#### Work instructions
Beginning at the line that holds "Task: Click the Erweitert sliders icon", repeat every line through the last line of the material, exactly, and drop any pictures.

----- Supplied records -----

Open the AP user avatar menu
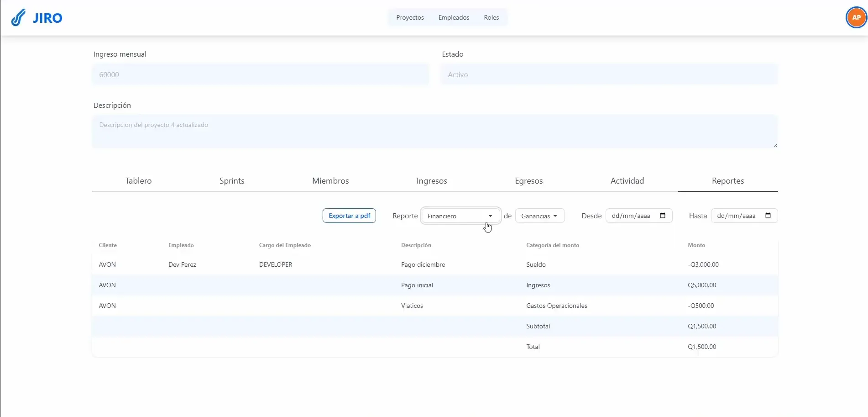 tap(856, 18)
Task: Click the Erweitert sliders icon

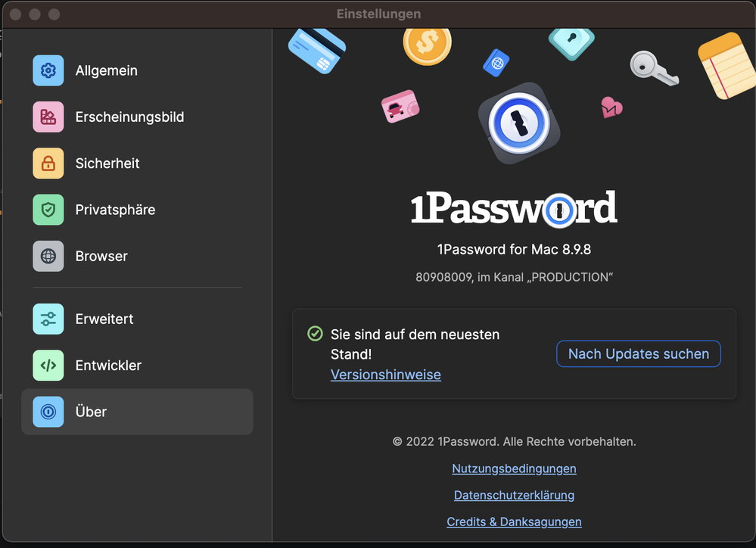Action: [x=48, y=319]
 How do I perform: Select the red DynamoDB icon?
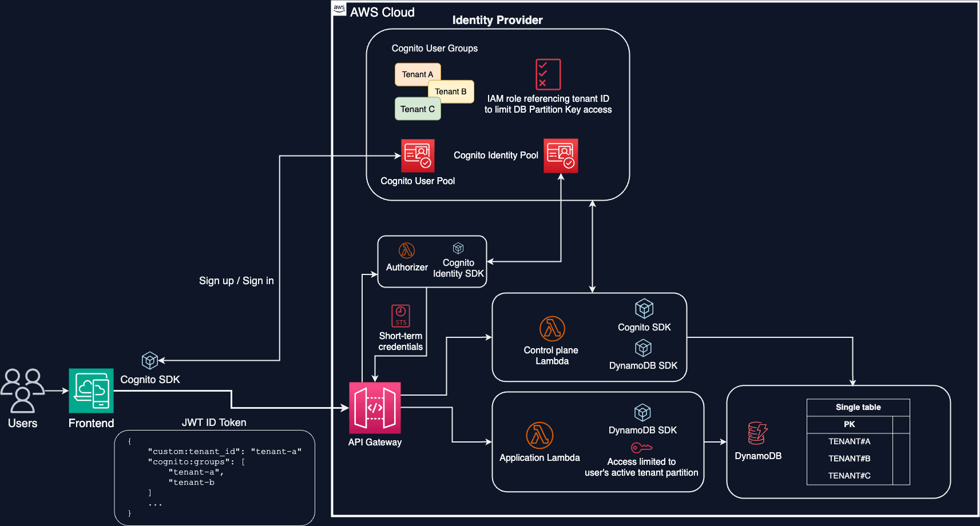[757, 433]
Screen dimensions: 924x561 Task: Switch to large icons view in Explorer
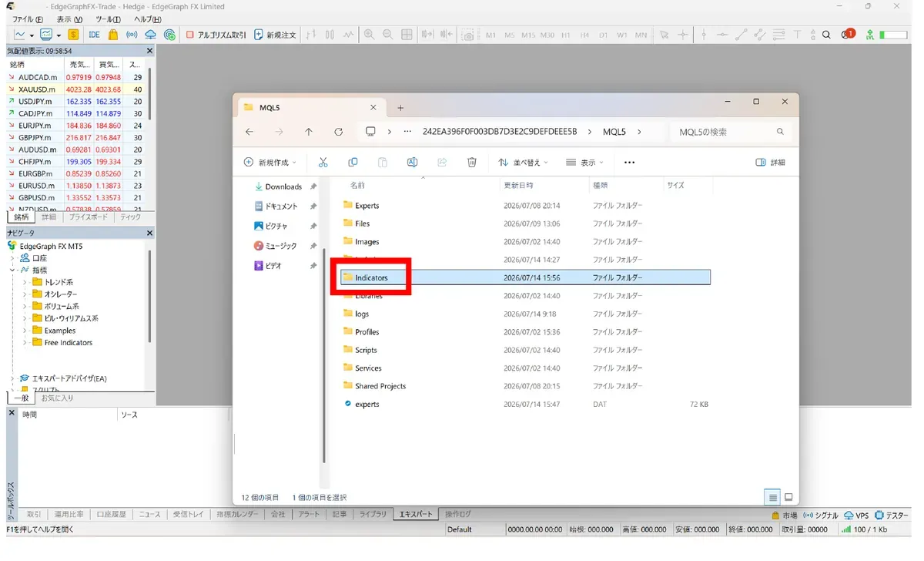(x=788, y=497)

-----

#### Solution
Task: Click the Erweitert sliders icon

Action: [x=48, y=319]
 How do I perform: Select the red DynamoDB icon?
[757, 433]
Screen dimensions: 924x561 Task: Switch to large icons view in Explorer
(x=788, y=497)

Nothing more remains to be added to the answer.